3.3.3. Keşifte dinlenen mahalli bilirkişiler, temyize konu taşınmazın (B) bölümünün 1960 yılına kadar davacı köye ait tarla olarak kullanıldığını, 1960 yılından sonra köydeki insanların büyük kısmının büyük şehirlere göç etmesi üzerine köyde kimsenin kalmadığını, taşınmazın 1995 yılına kadar ekilip biçilmediğini, 1995 yılından sonra ise köye dönüş yapan kişiler tarafından çekişmeli taşınmaz bölümünün ot biçmek ve hayvan otlatmak suretiyle kullanıldığını belirtmişlerdir.
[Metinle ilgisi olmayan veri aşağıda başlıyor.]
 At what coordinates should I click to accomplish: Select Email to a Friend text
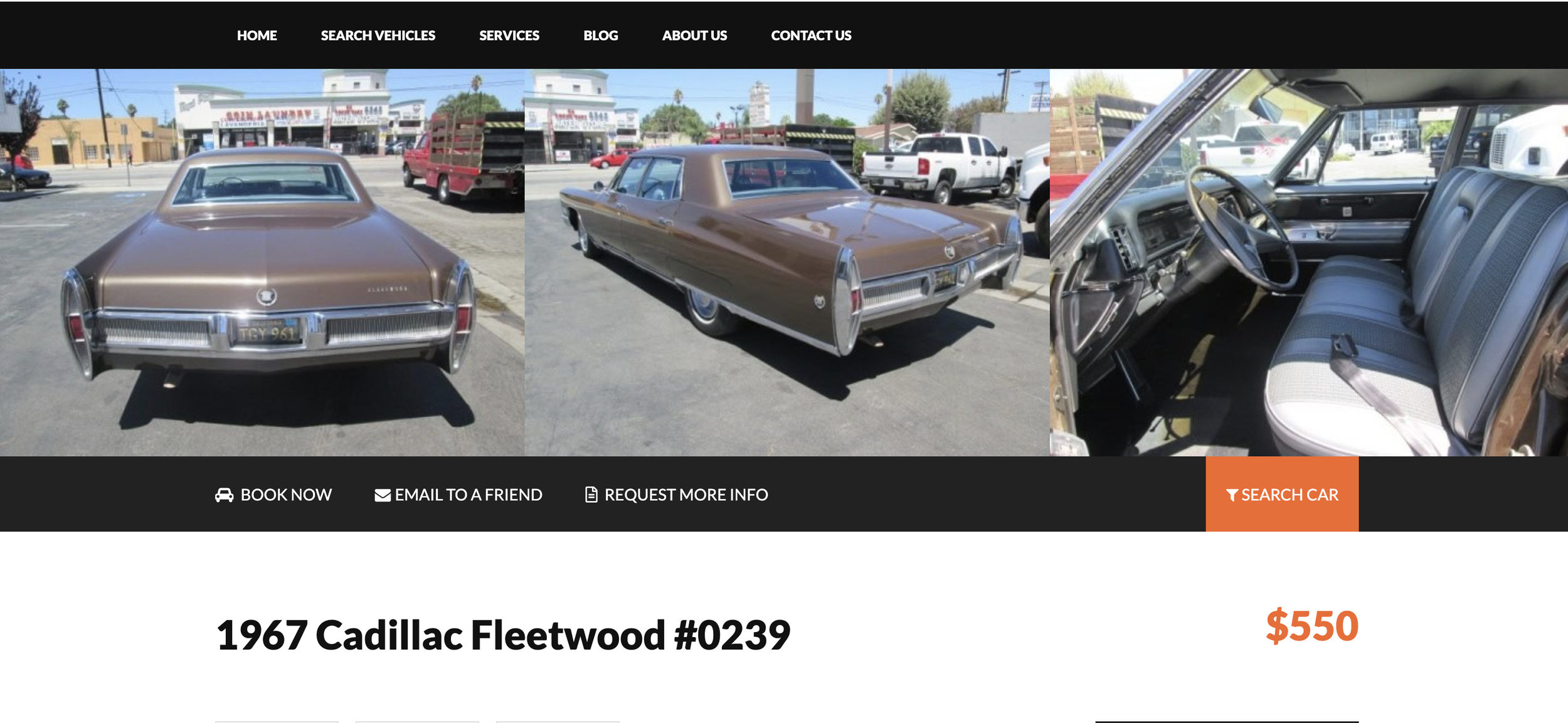(469, 495)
3.3.4. Yerel Mahkeme tarafından, Hazine tapusunun (A) kısmıyla gösterilen 53.000,00 metrekalik alanı kapsadığı, (B) kısmının ise Hazine tapusu kapsamında kalmadığı, (B) kısmı üzerinde davacı köy tüzel kişiliği lehine zilyetlikle iktisap koşullarının gerçekleştiği gerekçe gösterilerek 06.06.2016 tarihli teknik krokide (B) harfiyle gösterilen taşınmaz bölümünün Hazine adına olan tapu kaydının iptali ile davacı adına tapuya kayıt ve tesciline karar verilmiştir.
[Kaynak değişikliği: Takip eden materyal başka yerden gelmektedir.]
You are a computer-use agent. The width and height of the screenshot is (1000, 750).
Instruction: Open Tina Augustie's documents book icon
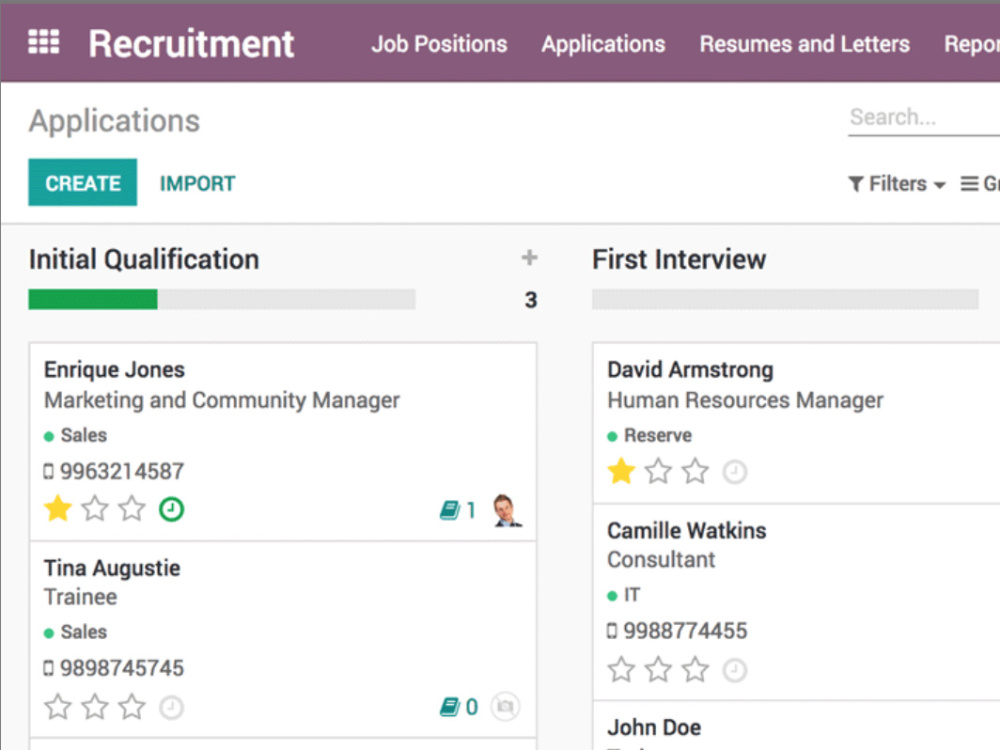coord(450,707)
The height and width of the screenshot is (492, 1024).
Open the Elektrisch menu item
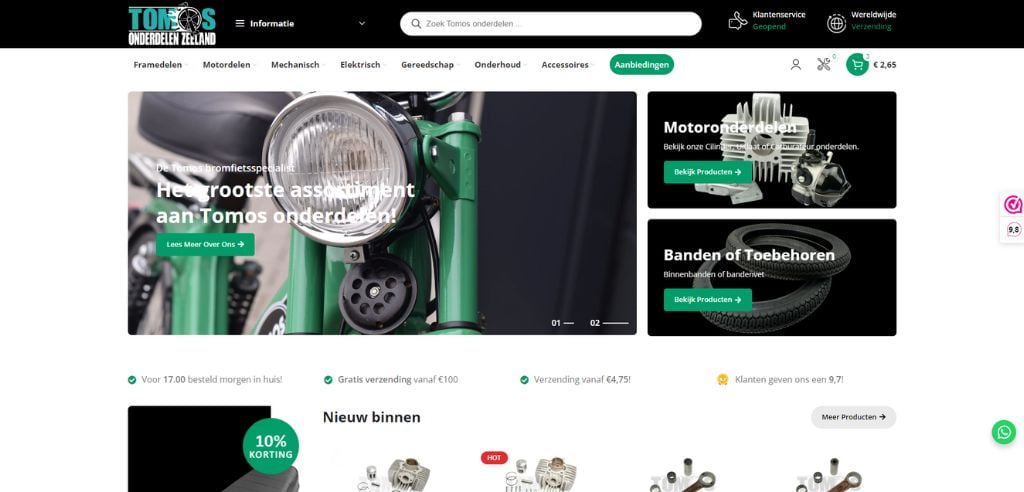pyautogui.click(x=362, y=65)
3.3.5. Davalı Hazine tarafından hükme yönelik yapılan istinaf talebi üzerine, Bölge Adliye Mahkemesi tarafından tespite esas Hazine tapusunun keşifte uygulandığı ve dayanak tapunun 4 tarafının sabit hudutlu olduğu, sabit hudutlu tapu kaydının miktarıyla değil, hudutları ile geçerli olacağı, bu sebeple 156.109,47 metrekare yüzölçümlü taşınmazın tamamının Hazineye ait olduğu gerekçesiyle Yerel Mahkeme hükmünün kaldırılarak (B) harfiyle gösterilen yer yönünden davacının davasının reddine karar verilmiştir.
3.3.6. Somut olayda, Bölge Adliye Mahkemesince, davalı tarafın dayandığı ve iskanen oluşan 28.05.1938 tarih ve 1047 sıra numaralı tapu kaydının, doğusunda okunan “... Yolu”, güneyindeki “... Harmanı”, batısındaki “Köy Çayırı” kuzeyindeki “Köy Tarlalarının” zeminde mevcut olduğu ve bu hudutların sabit sınır olduğu kabul edilmişse de, bu görüşe katılmak imkansızdır. Şöyle ki; sözü edilen tapu kaydının sınırlarında tarif edilen "Köy Tarlaları" ve "Köy Çayırı" hudutları kural olarak değişebilir ve genişletilmeye elverişli sınır yerlerinden olup, bu durumda kaydın yüzölçümü ile belirlenmesi zorunludur. Davalı Hazinenin tespite esas dayanak tapusunun miktarıyla geçerli olacağı ve temyize konu (B) bölümünü kapsamadığı tereddütsüzdür. Ne var ki; tapu kaydının kapsamının dışında kalan çekişmeli (B) bölümü üzerinde davacının kazanım elde edebilmesi için zilyetlikle iktisap koşullarının lehine oluşmuş olması gerekmektedir. Ancak, dosya arasında yer alan 13.06.2016 tarihli ziraat mühendisi bilirkişi raporunun içeriği ile ekinde yer alan fotoğraflar ve mahallinde alınan beyanlardan; çekişmeli taşınmaz üzerinde uzun yıllardır tarım yapılmadığı, üzerinde çayır bitkileri olduğu, taşınmaz bölümünün kültürel tarım arazisi vasfı taşımadığı, böylece davacının iktisaba elverişli zilyetliğinin bulunmadığı kuşkusuzdur.
3.3.7. Bu durumda, gayrisabit sınırlı olan tapu kayıtlarının miktarlarıyla geçerli olacağı dikkate alınarak tapunun miktarı dışında kalan yerler yönünden davacı köy lehine zilyetlik koşullarının gerçekleşmediği gözetilerek davanın reddedilmesi gerekirken, Bölge Adliye Mahkemesince belirtilen yazılı gerekçe ile ret kararı verilmesi isabetsizdir.
3.3.8. Ne var ki, bu yanlışlığın giderilmesi yeniden yargılama yapılmasını gerektirmediğinden, sonucu itibariyle doğru bulunan Bölge Adliye Mahkemesi kararının gerekçesinin değiştirilerek ve düzeltilerek onanması, HMK'nın 370. maddesinin dördüncü fıkrası hükmü gereğidir.
VI. SONUÇ
Hal böyle olunca; Bölge Adliye Mahkemesince davanın reddine dair verilen karar açıklanan gerekçeyle sonucu itibariyle doğru olduğundan, davacının temyiz itirazlarının reddi ile hükmün gerekçesinin DÜZELTİLEREK ONANMASINA, alınan temyiz karar harcının temyiz eden davacıya geri verilmesine, 25/04/2021 tarihinde kesin olmak üzere oybirliğiyle karar verildi.